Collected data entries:
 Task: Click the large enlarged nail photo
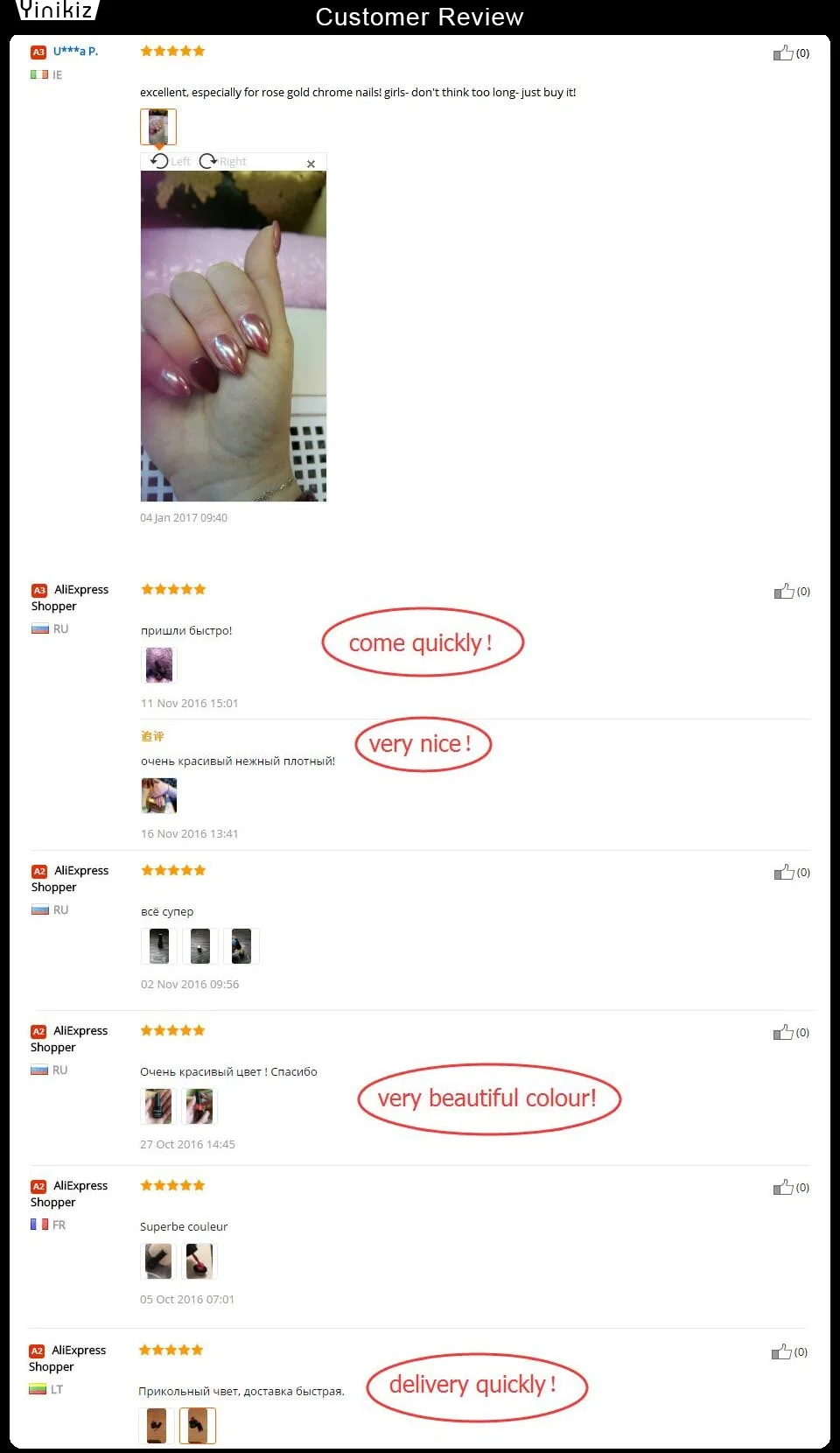click(234, 336)
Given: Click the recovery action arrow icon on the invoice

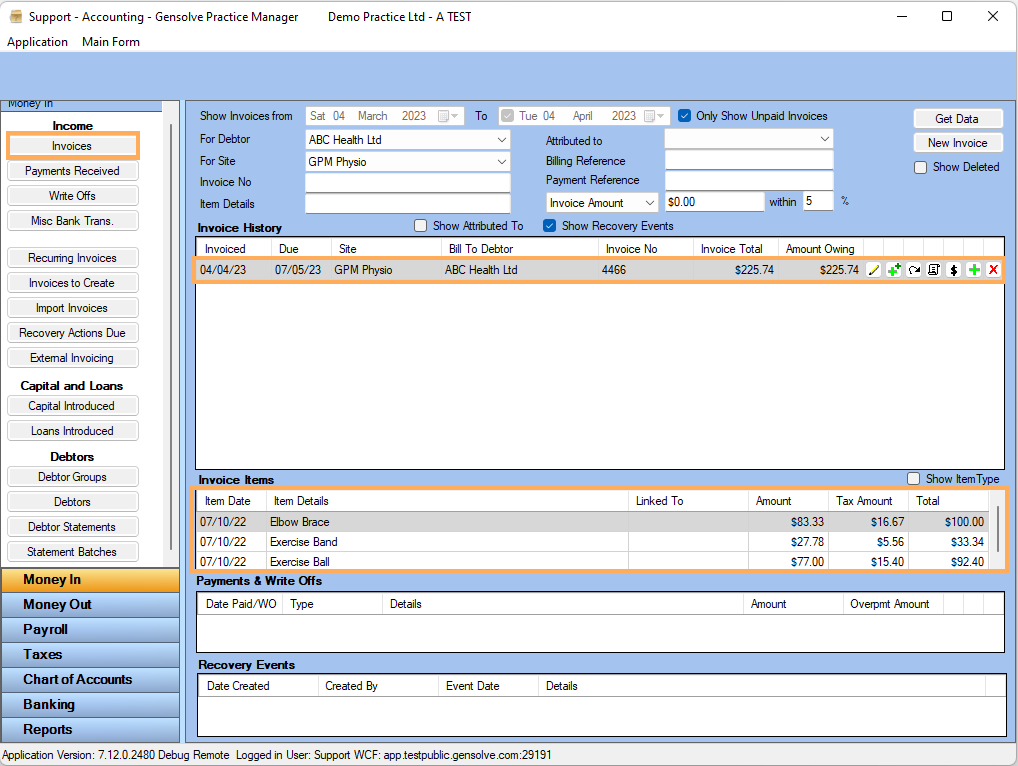Looking at the screenshot, I should point(913,269).
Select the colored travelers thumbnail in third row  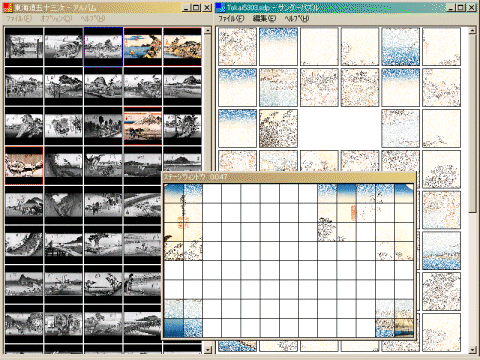[x=143, y=126]
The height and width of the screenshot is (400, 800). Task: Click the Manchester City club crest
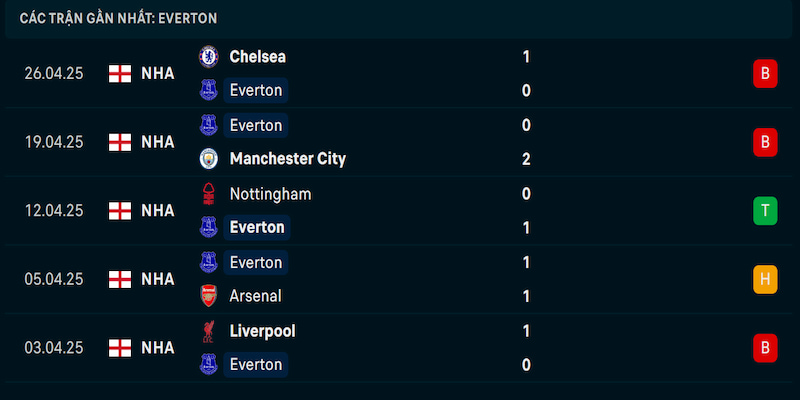pyautogui.click(x=209, y=159)
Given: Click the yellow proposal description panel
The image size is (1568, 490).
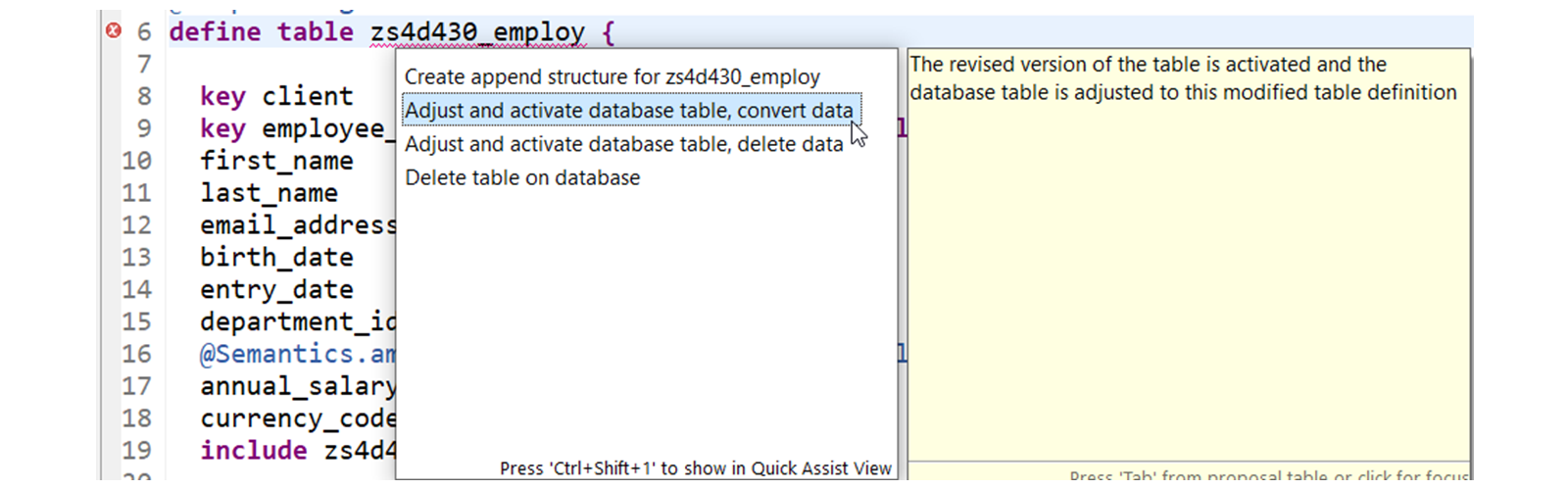Looking at the screenshot, I should point(1188,255).
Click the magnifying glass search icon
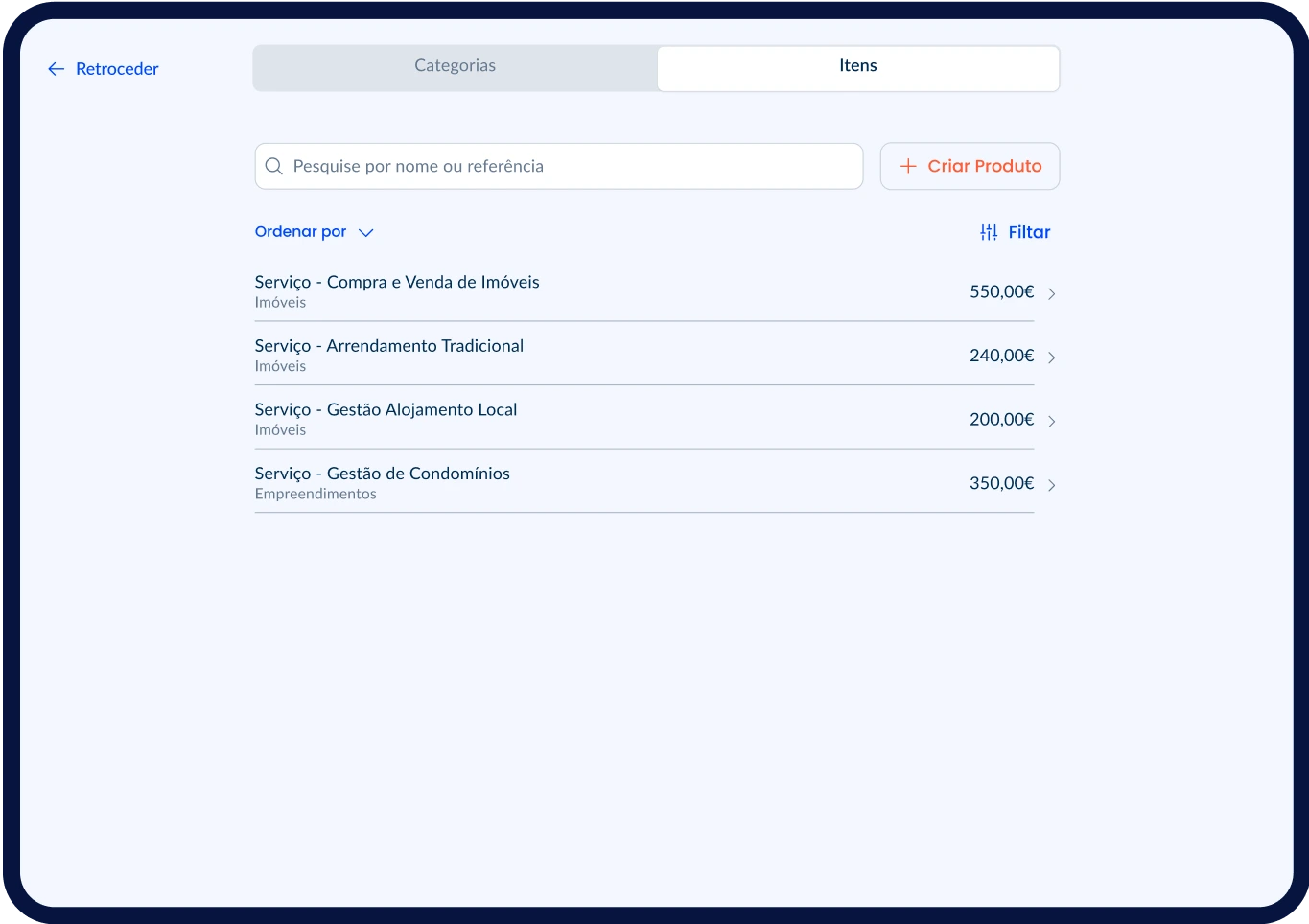Image resolution: width=1309 pixels, height=924 pixels. pos(273,167)
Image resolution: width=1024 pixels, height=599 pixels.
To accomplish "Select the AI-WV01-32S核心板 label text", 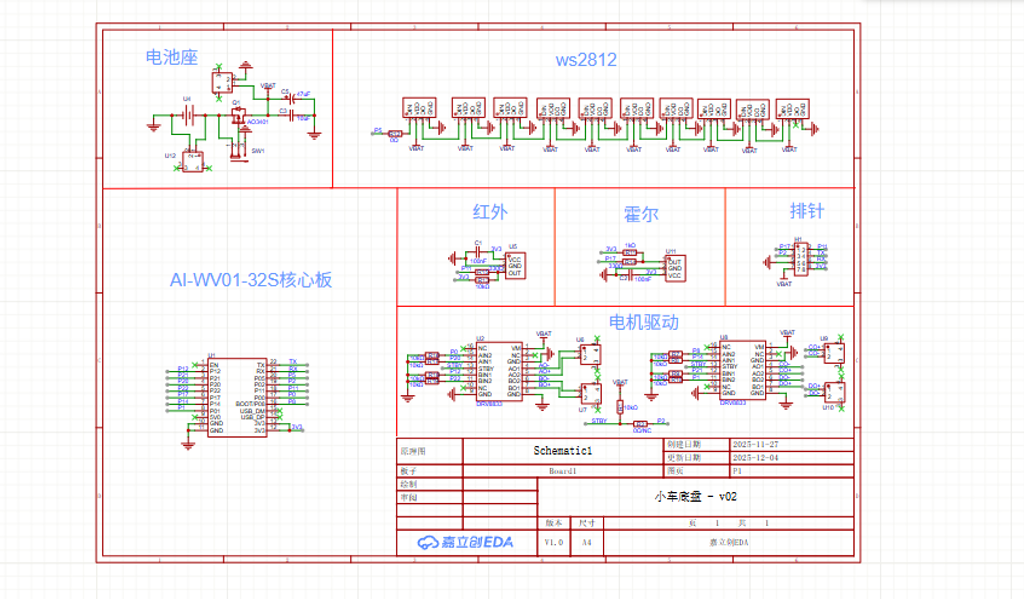I will click(x=250, y=280).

* [EXERCISE DESCRIPTION]: Starting with the line that has "Given: Click the yellow" and going on through the line that has "Image resolution: width=1024", transcribe the records above exactly, but skip the pictures.

* [RESPONSE BOX]:
Given: Click the yellow proposal description panel
The image size is (1568, 490).
Looking at the screenshot, I should point(1188,255).
Click the magnifying glass search icon
Image resolution: width=1309 pixels, height=924 pixels. pos(273,167)
Image resolution: width=1024 pixels, height=599 pixels.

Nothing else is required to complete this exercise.